● **PROBLEM STATEMENT**
Count how many lines hold "dropdown" in the records, and respond with that number by itself.

● **GIVEN RECORDS**
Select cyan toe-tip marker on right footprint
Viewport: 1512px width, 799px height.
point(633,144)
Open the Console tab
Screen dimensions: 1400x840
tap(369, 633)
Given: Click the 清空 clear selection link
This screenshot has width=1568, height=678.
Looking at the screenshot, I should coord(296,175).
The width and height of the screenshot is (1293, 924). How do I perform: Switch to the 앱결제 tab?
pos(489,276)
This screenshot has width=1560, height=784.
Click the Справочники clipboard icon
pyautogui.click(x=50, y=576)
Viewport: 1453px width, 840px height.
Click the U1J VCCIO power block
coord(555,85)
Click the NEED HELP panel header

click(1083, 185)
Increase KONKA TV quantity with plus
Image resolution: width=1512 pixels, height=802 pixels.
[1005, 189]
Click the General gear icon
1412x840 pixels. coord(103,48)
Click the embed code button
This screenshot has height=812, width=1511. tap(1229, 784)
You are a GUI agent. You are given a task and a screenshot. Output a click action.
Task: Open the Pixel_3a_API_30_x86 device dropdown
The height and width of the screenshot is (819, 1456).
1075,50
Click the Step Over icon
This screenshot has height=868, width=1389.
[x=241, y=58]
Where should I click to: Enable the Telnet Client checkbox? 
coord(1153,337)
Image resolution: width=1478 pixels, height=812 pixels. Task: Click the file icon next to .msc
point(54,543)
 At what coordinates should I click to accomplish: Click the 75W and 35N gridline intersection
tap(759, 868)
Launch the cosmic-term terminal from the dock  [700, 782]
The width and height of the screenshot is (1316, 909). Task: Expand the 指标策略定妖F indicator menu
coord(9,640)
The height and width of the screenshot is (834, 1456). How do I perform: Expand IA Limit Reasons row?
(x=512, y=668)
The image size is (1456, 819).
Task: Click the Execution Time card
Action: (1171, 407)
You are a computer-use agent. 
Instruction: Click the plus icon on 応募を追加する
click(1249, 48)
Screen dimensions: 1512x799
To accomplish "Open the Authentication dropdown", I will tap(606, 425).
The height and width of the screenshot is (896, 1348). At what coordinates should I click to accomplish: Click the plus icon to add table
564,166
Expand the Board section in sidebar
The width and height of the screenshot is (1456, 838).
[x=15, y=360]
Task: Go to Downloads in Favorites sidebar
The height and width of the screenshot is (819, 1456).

● **WRITTEN RESPONSE**
2